Here superlatives are less descriptions of unbounded amazement
than statements of fact (the highest mountain and longest valley
in the solar system, for instance, are found on Mars), and in
these pages the curiosities of Copernicus, Galileo, Tycho, Kepler
and Newton come alive. Look closely at these pictures and you
will see chalk marks on distant blackboards -- the F = ma, the
e = mc2 -- spring to life.
For latent in these images is the moment in time when the universe
existed only as a mere mote of energy, when in less than a millionth
of a second all was in flux, all was dispersing, when quarks,
protons, neutrons, helium and hydrogen flooded the void and matter
started to coalesce into broad and languid swirls.
That such an explosion, that such pure energy could coalesce
-- had to coalesce -- is the miracle to which we owe our lives.
That such symmetries, such arcs, ellipses, crescents, circles,
orbs became the first measure of our notions of beauty only attests
to the millenniums we have stared into these skies -- knowing
and unknowing -- and let their forms became part of our identities.

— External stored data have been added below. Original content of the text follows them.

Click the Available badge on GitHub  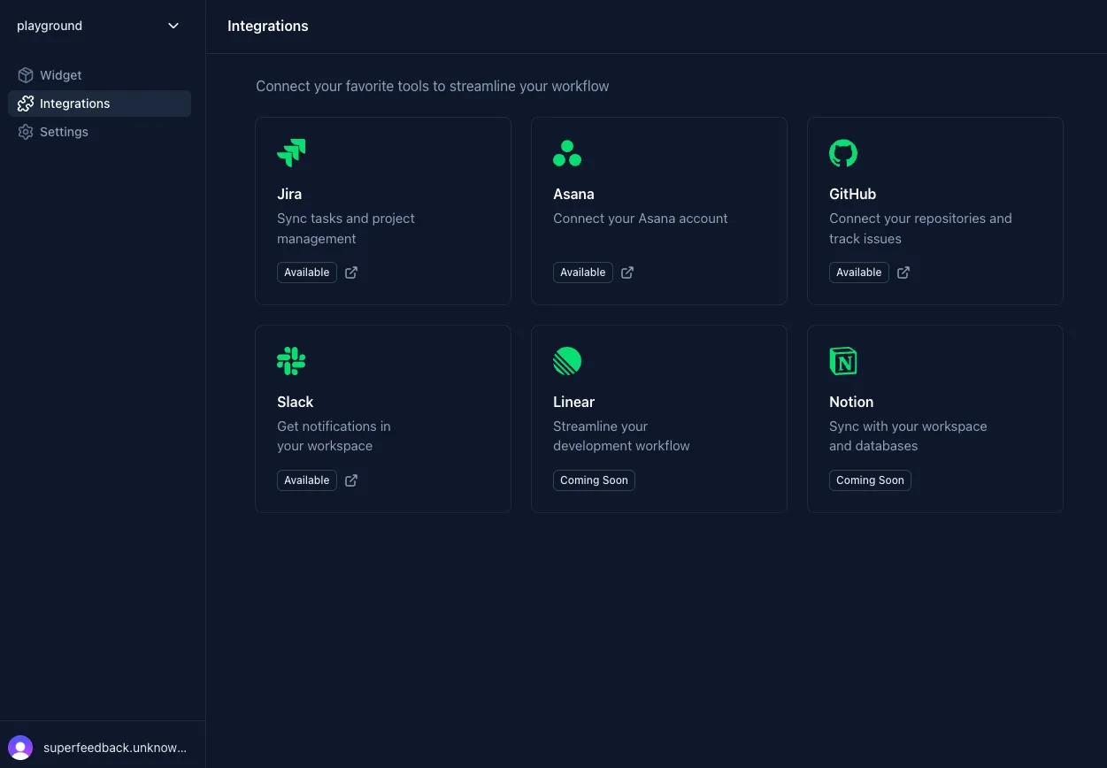(859, 273)
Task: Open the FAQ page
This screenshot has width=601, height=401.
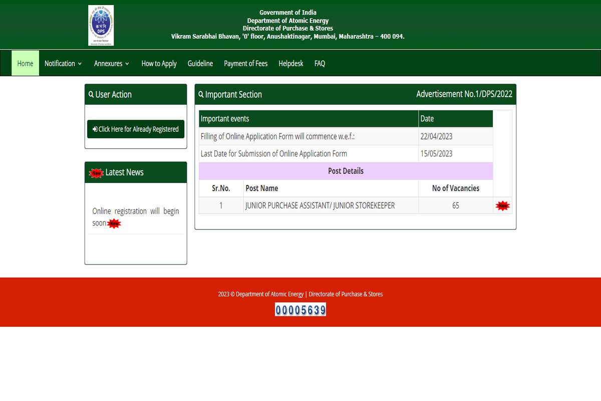Action: click(320, 64)
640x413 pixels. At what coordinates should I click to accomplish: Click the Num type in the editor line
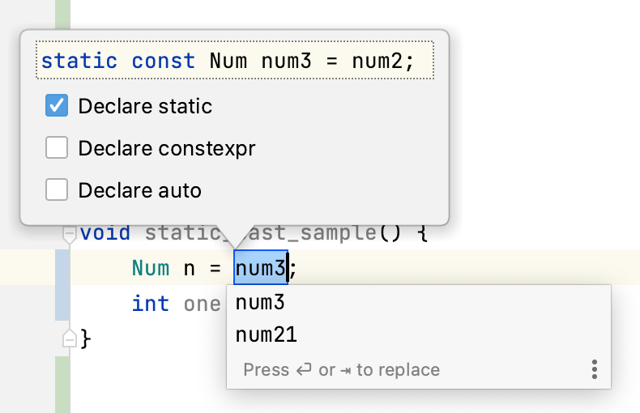(x=151, y=268)
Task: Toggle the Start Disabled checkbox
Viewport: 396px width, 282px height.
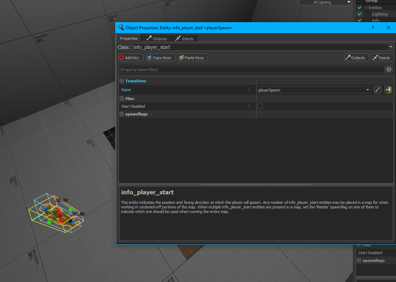Action: click(x=260, y=106)
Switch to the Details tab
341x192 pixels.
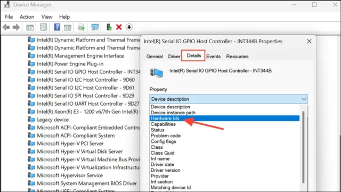click(x=193, y=55)
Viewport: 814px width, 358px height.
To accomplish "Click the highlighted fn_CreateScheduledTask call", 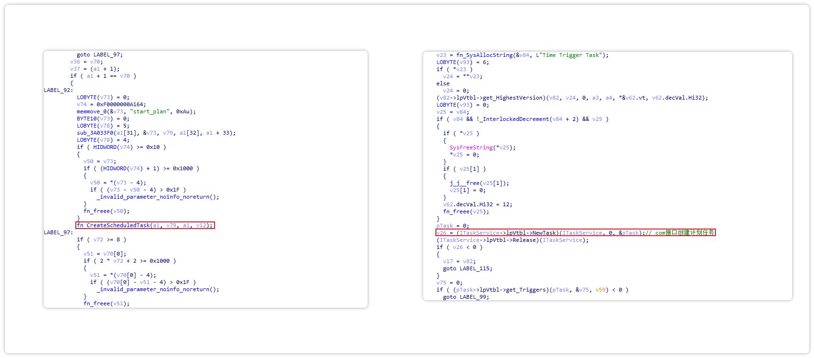I will tap(145, 225).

As Benson reminds us, we owe a tremendous debt to the space
probes Galileo, Orbview 2, Terra, Aqua, Lunar Orbiter, Magellan,
Mariner, Yohkoh, Soho, Trace, Mars Pathfinder, Mars Global Surveyor,
Mars Odyssey, Viking, Near, Cassini and the Hubble Space Telescope.
And we must acknowledge the scientists and engineers who designed
them, working mostly at NASA's Jet Propulsion Laboratory in Pasadena.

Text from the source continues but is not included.